“Yaz Tahtaya Bir Daha”

Havza – Samsun

O zamanlar Havza’da, Cumhuriyet meydanının hemen arka sokağına, yeni ve büyük bir sinema yapılmıştı. Bu sinemanın iki ortağı vardı: Kör Kemal ile Deve Nihat.

Dörtyol’un önemli simalarından olan Kemal amca, arkadaşımız İsmail’in babasıydı, gözlük taktığı icin ona “kör” derlerdi. Daha doğrusu Havzalılar “ö” harfini telaffuz etmez “Kör” yerine “kor”derlerdi.

Deve Nihat ise adından da anlaşılacağı üzere, dev gibi uzun boylu ve geniş omuzlu, deve gibi bir adamdı.

Kör Kemal amca, bir gün Dörtyol’da Çerkes Ziya’nın kahvehanesinde film seyrederken, filmde büyük bir hazine bulanları gördüğünde şöyle demişti:
“Vay anasını be! Altunlara bak!”
“Altın’ı ise “altun” diye telaffuz ediyordu.

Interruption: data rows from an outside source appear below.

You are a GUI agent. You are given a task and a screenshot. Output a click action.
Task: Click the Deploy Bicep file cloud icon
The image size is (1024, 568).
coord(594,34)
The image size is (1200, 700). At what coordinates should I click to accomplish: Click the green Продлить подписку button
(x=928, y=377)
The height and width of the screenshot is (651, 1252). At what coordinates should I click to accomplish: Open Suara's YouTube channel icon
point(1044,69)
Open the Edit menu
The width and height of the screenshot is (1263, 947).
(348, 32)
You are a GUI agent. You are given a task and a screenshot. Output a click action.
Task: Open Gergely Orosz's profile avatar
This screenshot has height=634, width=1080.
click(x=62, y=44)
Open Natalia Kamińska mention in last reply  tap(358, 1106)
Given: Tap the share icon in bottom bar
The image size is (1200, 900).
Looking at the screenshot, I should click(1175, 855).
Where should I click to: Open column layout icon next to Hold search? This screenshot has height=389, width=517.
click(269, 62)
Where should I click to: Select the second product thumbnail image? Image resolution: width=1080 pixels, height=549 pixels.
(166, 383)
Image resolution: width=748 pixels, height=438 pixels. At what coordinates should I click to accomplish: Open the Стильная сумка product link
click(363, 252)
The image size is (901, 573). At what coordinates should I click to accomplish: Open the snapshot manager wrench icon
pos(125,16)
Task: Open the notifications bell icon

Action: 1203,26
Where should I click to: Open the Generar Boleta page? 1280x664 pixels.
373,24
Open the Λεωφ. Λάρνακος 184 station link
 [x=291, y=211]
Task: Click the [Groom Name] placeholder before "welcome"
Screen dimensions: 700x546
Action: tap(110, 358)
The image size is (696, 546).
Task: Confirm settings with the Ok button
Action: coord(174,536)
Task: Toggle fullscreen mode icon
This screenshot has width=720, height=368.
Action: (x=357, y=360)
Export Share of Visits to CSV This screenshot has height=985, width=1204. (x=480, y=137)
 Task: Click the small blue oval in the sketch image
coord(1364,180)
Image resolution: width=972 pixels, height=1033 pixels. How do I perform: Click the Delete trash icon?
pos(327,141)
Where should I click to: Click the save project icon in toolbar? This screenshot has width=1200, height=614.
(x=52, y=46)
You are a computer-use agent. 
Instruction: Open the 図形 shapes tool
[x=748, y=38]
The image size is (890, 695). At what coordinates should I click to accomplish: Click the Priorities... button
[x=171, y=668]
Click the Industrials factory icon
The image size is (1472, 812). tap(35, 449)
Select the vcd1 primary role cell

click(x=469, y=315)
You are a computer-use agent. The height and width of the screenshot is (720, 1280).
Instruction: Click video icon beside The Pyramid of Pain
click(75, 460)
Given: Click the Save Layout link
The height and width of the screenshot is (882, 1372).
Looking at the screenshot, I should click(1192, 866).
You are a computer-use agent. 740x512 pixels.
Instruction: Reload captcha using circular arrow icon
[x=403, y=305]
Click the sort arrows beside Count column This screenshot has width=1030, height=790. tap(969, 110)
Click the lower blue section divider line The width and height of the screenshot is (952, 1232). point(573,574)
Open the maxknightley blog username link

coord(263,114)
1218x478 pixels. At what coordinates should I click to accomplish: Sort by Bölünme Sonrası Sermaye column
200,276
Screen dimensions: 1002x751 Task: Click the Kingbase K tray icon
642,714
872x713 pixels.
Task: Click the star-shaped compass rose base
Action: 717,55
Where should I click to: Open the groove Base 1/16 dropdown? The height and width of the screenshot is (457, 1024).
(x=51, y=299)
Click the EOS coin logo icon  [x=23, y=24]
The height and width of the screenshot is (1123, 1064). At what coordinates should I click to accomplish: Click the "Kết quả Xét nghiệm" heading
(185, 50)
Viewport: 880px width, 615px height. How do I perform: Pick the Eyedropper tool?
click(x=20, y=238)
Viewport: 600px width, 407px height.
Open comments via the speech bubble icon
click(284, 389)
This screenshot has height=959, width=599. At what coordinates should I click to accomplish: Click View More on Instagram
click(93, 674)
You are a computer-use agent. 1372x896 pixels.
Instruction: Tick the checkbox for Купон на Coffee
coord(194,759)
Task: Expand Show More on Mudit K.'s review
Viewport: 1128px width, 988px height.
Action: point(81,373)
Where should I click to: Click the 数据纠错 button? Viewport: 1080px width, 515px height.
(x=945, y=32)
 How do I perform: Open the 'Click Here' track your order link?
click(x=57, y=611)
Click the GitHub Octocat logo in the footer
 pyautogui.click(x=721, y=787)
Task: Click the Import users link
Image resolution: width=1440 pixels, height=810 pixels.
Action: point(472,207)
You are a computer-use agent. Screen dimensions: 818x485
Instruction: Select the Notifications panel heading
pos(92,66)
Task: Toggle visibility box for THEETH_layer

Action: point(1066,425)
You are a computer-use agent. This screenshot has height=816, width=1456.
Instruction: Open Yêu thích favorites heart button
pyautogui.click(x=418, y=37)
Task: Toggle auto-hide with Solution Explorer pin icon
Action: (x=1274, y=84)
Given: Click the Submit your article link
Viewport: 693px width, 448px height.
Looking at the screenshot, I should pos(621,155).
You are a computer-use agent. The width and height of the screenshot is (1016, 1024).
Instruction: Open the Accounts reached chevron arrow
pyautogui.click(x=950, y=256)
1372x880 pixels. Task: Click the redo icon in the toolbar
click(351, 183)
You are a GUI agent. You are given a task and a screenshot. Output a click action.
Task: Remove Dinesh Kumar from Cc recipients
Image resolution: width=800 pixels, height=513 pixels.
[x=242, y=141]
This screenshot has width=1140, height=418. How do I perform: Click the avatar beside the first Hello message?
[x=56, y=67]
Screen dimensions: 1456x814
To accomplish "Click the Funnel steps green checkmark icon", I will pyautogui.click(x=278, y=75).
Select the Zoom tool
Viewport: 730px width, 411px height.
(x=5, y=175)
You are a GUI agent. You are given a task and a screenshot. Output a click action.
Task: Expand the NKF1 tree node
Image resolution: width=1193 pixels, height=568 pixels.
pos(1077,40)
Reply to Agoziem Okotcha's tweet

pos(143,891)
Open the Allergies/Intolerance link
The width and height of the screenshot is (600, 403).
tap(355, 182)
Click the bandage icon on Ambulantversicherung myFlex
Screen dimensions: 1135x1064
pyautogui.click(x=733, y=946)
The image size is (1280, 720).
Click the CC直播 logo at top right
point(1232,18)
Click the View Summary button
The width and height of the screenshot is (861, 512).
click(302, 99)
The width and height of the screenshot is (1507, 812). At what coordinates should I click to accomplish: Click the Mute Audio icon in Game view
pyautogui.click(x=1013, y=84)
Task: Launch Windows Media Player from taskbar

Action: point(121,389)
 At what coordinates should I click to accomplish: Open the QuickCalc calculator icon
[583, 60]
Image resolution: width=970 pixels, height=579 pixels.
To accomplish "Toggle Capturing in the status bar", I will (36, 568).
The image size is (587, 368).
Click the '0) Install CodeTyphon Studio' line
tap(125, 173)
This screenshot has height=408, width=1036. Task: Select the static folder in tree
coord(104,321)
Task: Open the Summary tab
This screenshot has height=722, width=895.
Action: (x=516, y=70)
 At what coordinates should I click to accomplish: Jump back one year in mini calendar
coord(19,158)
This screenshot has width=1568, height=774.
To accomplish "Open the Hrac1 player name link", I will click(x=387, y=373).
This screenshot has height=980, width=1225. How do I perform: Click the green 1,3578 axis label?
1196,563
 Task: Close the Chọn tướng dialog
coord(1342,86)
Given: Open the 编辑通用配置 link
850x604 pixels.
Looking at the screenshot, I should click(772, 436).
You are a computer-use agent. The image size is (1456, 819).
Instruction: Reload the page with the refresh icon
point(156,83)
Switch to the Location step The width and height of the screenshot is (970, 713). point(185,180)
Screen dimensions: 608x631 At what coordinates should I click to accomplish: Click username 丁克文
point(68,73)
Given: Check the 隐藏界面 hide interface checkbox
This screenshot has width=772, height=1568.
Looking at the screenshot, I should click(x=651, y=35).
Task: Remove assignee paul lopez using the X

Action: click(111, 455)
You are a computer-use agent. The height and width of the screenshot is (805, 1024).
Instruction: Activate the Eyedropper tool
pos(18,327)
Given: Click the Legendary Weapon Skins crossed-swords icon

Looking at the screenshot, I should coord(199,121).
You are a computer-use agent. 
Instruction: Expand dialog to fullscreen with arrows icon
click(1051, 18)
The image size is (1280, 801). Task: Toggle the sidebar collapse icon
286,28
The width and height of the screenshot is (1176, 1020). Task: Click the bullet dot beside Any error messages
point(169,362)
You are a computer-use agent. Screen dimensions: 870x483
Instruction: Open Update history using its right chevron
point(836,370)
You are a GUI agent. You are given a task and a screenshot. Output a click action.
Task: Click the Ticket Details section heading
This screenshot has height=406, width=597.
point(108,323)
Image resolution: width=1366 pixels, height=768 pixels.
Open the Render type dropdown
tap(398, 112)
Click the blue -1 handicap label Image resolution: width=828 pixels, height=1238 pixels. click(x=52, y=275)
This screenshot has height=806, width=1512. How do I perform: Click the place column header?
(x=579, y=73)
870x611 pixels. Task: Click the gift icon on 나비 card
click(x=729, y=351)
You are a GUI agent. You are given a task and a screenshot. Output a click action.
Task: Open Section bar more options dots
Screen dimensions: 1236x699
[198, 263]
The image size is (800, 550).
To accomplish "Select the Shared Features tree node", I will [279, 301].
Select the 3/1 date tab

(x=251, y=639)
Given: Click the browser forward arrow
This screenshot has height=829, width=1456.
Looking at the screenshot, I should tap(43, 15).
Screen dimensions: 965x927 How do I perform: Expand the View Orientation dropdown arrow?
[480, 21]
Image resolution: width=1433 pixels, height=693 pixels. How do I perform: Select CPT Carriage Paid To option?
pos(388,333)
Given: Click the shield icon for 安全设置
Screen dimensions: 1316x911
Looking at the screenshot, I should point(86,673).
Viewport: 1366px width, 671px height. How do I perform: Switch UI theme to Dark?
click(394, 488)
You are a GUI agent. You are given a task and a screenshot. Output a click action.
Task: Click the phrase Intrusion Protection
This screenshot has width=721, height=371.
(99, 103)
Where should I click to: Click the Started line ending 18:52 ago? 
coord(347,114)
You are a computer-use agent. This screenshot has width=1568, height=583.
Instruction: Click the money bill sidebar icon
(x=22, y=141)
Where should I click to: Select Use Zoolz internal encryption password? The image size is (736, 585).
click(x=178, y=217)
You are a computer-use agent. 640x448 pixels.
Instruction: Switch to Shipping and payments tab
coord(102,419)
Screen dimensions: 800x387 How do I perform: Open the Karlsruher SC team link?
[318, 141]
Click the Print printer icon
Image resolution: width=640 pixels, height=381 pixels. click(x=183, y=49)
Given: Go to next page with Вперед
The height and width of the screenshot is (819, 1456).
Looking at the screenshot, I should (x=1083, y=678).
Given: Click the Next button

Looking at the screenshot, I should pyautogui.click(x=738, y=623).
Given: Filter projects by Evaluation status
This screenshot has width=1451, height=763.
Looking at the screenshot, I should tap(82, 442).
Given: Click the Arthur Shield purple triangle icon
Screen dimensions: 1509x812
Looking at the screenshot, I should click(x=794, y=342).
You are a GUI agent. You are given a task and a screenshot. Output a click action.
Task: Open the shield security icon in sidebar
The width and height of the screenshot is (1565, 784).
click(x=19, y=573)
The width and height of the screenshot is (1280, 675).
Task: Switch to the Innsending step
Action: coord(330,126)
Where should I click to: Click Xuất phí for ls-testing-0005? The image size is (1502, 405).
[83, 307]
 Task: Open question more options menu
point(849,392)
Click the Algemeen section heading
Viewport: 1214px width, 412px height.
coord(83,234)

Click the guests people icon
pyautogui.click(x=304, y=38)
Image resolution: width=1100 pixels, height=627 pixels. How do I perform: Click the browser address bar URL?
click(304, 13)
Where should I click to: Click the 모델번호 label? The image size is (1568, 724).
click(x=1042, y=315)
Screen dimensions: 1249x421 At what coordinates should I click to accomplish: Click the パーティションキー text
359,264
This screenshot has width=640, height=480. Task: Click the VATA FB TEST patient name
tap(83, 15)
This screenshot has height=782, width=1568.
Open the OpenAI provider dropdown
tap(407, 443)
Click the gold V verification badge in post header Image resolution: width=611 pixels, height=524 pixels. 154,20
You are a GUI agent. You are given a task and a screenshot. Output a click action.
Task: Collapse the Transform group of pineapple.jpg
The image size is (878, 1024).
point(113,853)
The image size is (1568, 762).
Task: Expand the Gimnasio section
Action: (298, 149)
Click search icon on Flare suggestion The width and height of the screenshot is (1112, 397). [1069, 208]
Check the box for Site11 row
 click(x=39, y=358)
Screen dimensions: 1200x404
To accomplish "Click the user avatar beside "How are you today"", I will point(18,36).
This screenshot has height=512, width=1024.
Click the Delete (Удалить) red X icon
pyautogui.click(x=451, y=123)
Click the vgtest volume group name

Dörtyolda o zamanlar en popüler espri bu olmuştu. Herhangi bir durumda insanlar, “Altunlara bak!” diyorlardı.

Havza’da, eskiden sürgün edilmiş gayrı-müslimlerin altınları gitmeden gömdükleri yolunda efsaneler vardı. Hatta bir otelin sahibinin, gayrı- müslimlerin terk ettiği bir evde, duvarı başka bir nedenle kazarken orada birden altın bulduğu ve böylece zengin olduğu söylenirdi. “Kazmayı vurmuş, duvardan altın fışkırmış.’ dive anlatırlardı.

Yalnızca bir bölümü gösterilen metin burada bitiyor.